Dr Gonda, who is also the College’s LGBTQ+ Fellow and a Director of Studies in English, said:
“This is an exciting time to write about Lister’s diaries, with new scholarship emerging on so many areas of Lister’s life, and a flourishing community of academic and independent researchers. Chris and I first discussed the idea of this collection of essays four years ago, and Cambridge University Press was our first choice as a home for the book because of their recent publications on gender and sexuality. It is great that we can finally share what we have been working on for so long!”
The collection of essays addresses the variety and interdisciplinarity of the diaries: Lister's negotiations with her own identity, her multiple same-sex relationships, her involvement in politics, her management of her home, Shibden Hall, and its estate, her adventurous travel and her lifelong thirst for knowledge – with her reading covering theology, anatomy, science, history, classical literature and philology, and modern languages. The volume also addresses Lister studies in popular culture through the successful Gentleman Jack BBC-HBO series, including an interview with its creator Sally Wainwright and a foreword by author Emma Donoghue, whose forthcoming novel Learned by Heart (Picador, 2023) explores Lister’s relationship with her first lover, Eliza Raine.
“It seemed entirely appropriate to end our collection with Sally Wainwright, and to begin it with Helena Whitbread, the scholar whose 1988 book on Lister’s diaries first revealed to the world what Lister’s code had kept secret. Originally driven by interest in Lister’s hometown of Halifax, Helena’s pioneering work has been vitally important to historians of sexuality and gender, literary scholars and others. It was a privilege to interview her for this book.
“Lister studies is a special field because it is not solely the preserve of academics – as anyone who has attended meetings of the Anne Lister Society (held in Halifax during Anne Lister Birthday Week in April) will tell you. Indeed, several of the essays in this book are based on presentations given at last year’s inaugural meeting of the ALS. Chris and I will be doing a session about our book this October at the Anne Lister Research Summit, an inclusive online conference for Anne Lister research enthusiasts. Many of the contributors to that conference have been involved in the West Yorkshire Archive Services project of transcribing Lister’s diaries in their entirety. This huge project needed a small army, assembled thanks to the popularity of Gentleman Jack and supported by Sally Wainwright’s Wellcome Trust grant which enabled the digitisation of the manuscripts. Transcripts of 12 of Lister’s 27 diary volumes are now available online, which makes all sorts of new research possible.”

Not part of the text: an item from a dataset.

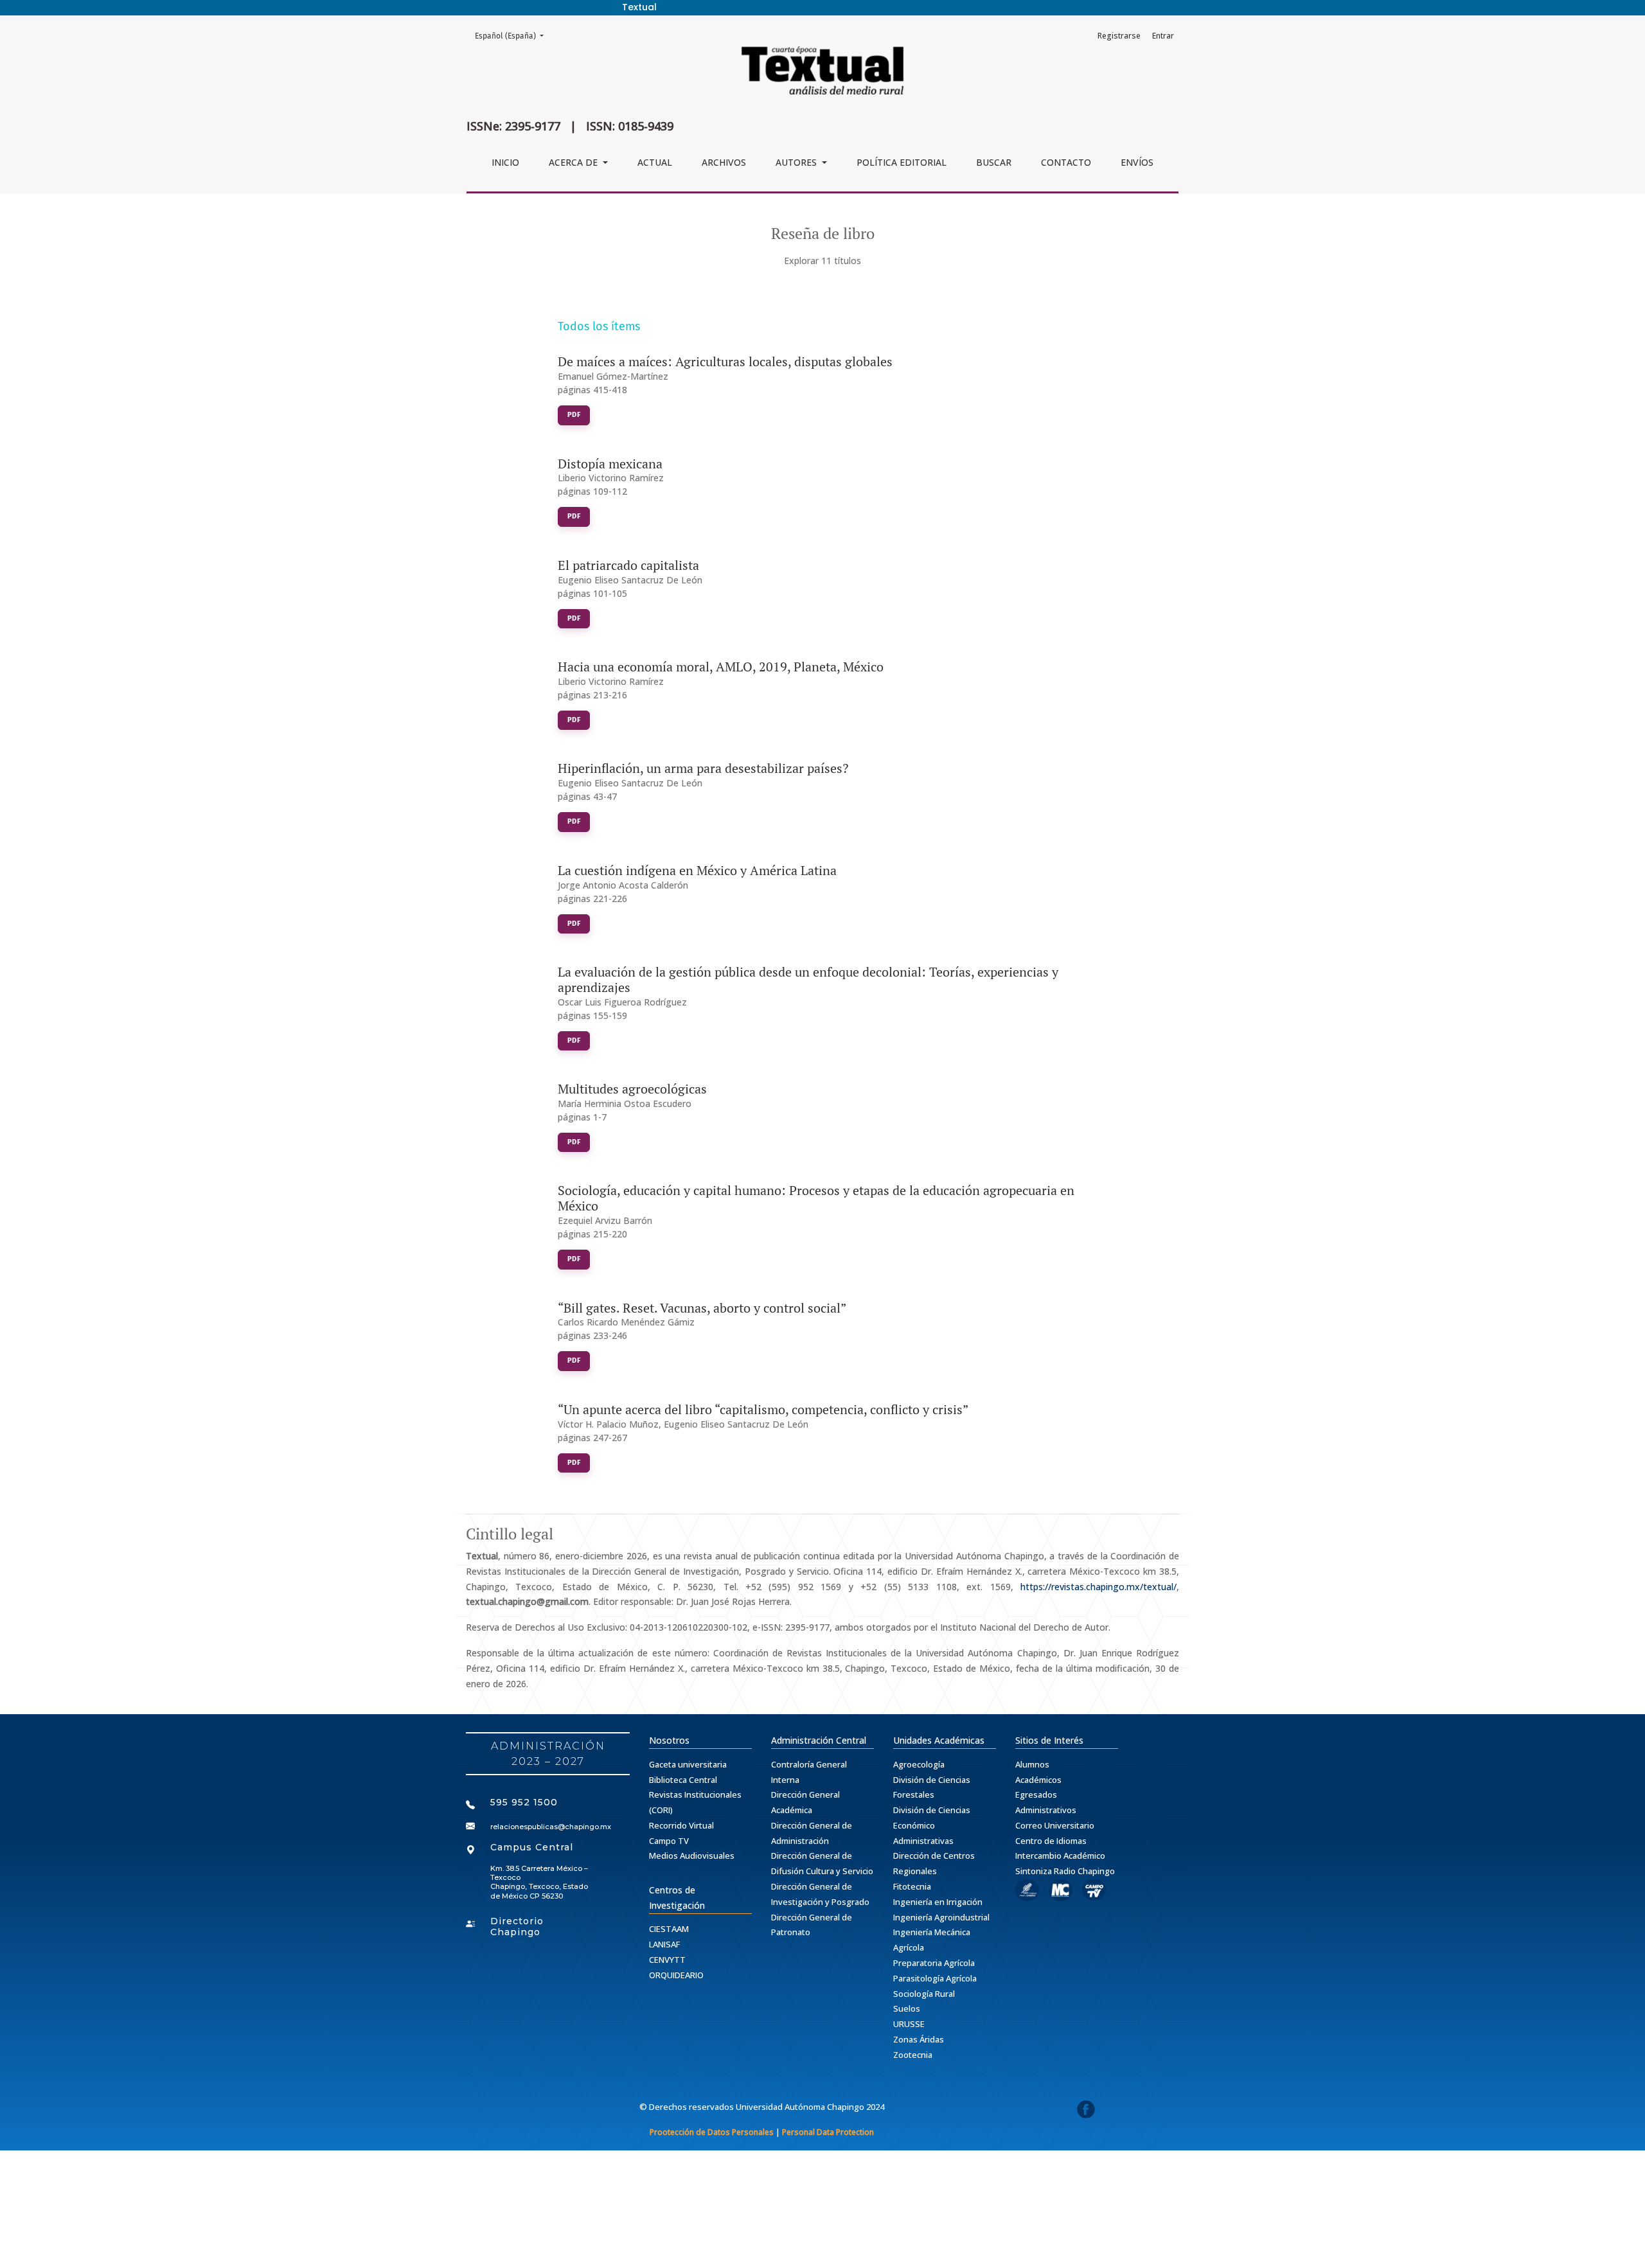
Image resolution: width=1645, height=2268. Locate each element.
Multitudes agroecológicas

Dr Gonda’s own essay in the collection on ‘Labels, Plaques and Identity Categories: Finding the Words for Anne Lister’ was inspired by the 2018 controversy over the wording of York Civic Trust’s rainbow plaque at Holy Trinity Church in York commemorating Lister’s union with her long-term partner, Ann Walker. The Trust subsequently agreed to change the wording on the plaque, which now describes Lister as a lesbian.
“Lister’s own relationship to labels and identity categories was a complicated and often resistant one: she saw herself as exceptional, but also wanted to find other women like herself, whether as models or as kindred spirits. My essay explores the stakes of these conversations about identity, and of trying to find the words to describe Lister, then and now.”